Arthropod biodiversity research usually requires large sample collections. The efficient handling of these samples has always been a critical bottleneck. Sweep netting along transects is an effective and commonly used approach to sample diverse insects. However, sweep netting requires the time-consuming task of sorting insects from the large amounts of debris and foliage that end up in the sweep net along with the insects. To address this, we introduce a robust, portable, and inexpensive photocollector device with an LED light source to extract insects from sweep net samples in a standardized way. Timed field trials tested the photocollector’s efficiency in extracting live insect samples from debris, focusing on Hymenoptera and Diptera. We found that 73% (±13%) of undamaged specimens moved toward the collection bottle within the first hour and 79% (±13%) after four hours. Of the insects failing to move after four hours, most (81%) were damaged and likely unable to move. Accounting only for undamaged specimens, 83% (±11%) moved after 1 h and 90% (±11%) moved after 4 h. We found significant differences in when families of Hymenoptera and Diptera moved. We suggest that the photocollector can be a useful tool in standardized biodiversity assessments.

1. Introduction

There are an estimated 5.5 million insect species worldwide [1], many of which remain undescribed. Because of their vital ecological roles in pollination, nutrient cycling, and biological control [2], and their presence in almost all terrestrial ecosystems, insects are often used as target taxa in ecological studies (e.g., [3]; see review in [4]). Their diversity and abundance, however, make thorough biodiversity assessments a time-consuming and expensive job.

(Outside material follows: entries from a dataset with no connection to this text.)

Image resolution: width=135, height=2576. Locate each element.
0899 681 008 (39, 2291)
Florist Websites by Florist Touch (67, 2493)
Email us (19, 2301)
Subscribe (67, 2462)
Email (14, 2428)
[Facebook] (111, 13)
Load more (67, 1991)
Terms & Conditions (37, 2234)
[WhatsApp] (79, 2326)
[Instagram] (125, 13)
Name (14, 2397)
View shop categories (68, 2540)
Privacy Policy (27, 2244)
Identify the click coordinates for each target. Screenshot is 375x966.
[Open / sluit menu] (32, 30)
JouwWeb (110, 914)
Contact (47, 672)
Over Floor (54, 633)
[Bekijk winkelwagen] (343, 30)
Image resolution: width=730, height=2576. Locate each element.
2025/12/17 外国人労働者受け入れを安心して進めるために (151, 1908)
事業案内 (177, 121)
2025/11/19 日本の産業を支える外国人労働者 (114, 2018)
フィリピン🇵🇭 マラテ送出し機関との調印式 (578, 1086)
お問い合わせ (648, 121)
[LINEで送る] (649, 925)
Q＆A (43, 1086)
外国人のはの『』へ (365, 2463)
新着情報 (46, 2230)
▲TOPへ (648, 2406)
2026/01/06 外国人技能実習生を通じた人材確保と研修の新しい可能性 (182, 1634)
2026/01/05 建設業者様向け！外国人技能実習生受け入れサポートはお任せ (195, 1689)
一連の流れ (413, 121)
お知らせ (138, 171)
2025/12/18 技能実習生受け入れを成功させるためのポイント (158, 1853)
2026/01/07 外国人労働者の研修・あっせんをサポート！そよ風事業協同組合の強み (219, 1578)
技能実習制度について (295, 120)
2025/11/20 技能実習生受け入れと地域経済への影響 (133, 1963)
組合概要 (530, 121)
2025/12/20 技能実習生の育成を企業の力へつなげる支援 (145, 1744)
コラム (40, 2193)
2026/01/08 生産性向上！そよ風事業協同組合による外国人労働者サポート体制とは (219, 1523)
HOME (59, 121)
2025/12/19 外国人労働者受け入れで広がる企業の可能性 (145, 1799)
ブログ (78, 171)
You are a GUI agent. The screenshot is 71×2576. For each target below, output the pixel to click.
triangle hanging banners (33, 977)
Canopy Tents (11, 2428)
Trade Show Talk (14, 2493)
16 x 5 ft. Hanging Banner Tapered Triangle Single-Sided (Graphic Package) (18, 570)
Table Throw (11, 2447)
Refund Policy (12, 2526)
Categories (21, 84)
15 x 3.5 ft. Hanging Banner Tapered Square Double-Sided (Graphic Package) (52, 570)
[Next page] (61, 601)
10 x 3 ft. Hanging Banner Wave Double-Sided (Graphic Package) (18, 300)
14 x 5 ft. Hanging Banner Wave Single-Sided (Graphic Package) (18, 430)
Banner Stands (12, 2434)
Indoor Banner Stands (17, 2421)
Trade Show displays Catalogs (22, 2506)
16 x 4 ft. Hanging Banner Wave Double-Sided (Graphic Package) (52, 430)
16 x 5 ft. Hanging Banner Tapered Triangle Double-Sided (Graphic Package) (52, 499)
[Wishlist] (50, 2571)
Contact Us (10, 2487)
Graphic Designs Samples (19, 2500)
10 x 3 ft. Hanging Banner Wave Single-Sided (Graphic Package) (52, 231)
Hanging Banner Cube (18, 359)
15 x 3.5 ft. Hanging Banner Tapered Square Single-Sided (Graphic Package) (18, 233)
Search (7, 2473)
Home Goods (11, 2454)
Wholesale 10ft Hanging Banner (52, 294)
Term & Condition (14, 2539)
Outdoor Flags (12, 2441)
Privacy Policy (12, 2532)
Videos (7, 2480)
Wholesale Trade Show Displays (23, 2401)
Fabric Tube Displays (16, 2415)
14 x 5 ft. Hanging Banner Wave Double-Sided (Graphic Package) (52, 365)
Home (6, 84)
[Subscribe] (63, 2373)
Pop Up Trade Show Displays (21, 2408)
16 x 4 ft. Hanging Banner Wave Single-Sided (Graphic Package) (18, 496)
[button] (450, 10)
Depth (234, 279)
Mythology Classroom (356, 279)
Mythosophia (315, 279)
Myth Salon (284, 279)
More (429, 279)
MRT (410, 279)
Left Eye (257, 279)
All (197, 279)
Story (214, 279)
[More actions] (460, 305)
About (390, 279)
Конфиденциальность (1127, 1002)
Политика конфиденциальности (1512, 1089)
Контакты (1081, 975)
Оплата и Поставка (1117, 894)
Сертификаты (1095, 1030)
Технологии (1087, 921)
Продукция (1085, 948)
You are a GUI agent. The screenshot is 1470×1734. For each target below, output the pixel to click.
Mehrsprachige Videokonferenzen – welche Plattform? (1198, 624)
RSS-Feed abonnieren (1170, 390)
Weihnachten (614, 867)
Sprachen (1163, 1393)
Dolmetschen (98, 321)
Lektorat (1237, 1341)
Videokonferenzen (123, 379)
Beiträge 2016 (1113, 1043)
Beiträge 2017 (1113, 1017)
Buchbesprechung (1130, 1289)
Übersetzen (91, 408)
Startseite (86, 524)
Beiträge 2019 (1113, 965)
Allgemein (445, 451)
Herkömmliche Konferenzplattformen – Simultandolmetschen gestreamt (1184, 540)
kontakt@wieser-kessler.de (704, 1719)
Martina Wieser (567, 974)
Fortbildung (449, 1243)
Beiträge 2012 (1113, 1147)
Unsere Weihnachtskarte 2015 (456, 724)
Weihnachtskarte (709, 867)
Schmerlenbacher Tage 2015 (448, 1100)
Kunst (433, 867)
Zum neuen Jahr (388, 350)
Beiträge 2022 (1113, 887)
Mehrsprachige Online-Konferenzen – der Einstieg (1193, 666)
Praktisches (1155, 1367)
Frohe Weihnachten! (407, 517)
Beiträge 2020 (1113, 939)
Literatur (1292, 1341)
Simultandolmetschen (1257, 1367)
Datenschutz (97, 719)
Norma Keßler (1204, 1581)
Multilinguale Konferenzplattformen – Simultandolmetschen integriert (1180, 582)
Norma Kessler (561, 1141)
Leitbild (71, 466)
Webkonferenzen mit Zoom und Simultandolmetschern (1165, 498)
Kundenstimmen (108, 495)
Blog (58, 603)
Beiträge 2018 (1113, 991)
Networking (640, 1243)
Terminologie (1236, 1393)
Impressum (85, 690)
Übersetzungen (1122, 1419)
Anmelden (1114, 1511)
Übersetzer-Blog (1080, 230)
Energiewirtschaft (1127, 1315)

Ecologists and taxonomists use various methods to collect insects in the field, including pan traps, Malaise traps, sweep nets, and increasingly light traps linked to digital photography and machine learning algorithms (e.g., [5,6]). Despite advances in non-destructive sampling, physically collecting insects remains the standard for biodiversity and taxonomic studies.

Sweep netting is an active method that is common and effective in collecting arthropods associated with vegetation in diverse habitat types [7,8], including native prairies [6], but it is labor intensive [9]. Using sweep nets for non-specific or mass collections typically requires that insect specimens first be separated from unwanted materials and plant debris. Debris sorting becomes a rate-limiting step in the collection workflow. It is generally advisable to separate live insects in the field, rather than using killing agents to secure specimens while they are in vegetation debris because dead insects, particularly small ones, are significantly more challenging to extract from debris compared to their live counterparts [10]. It is particularly important to precisely separate insects from unwanted material that could inhibit sequencing and metabarcoding [11].

Several tools are available for separating live insects from debris in the field. An aspirator, commonly referred to as a “pooter,” is a convenient device to collect live insects from sweep nets. However, specimens often escape, even with electric and portable pooters (see the Elepooter, [12]). The Berlese funnel was designed to extract insects and arthropods from leaf litter and soil that display negative phototropism and is widely used to study arthropods in bird nests and soil [13,14,15]. Positive phototropism is a broad phenomenon and only one aspect lends itself to the development of a light gateway for insects that are naturally diurnal. It has been used to collect insects from vegetation (e.g., [10,16,17]).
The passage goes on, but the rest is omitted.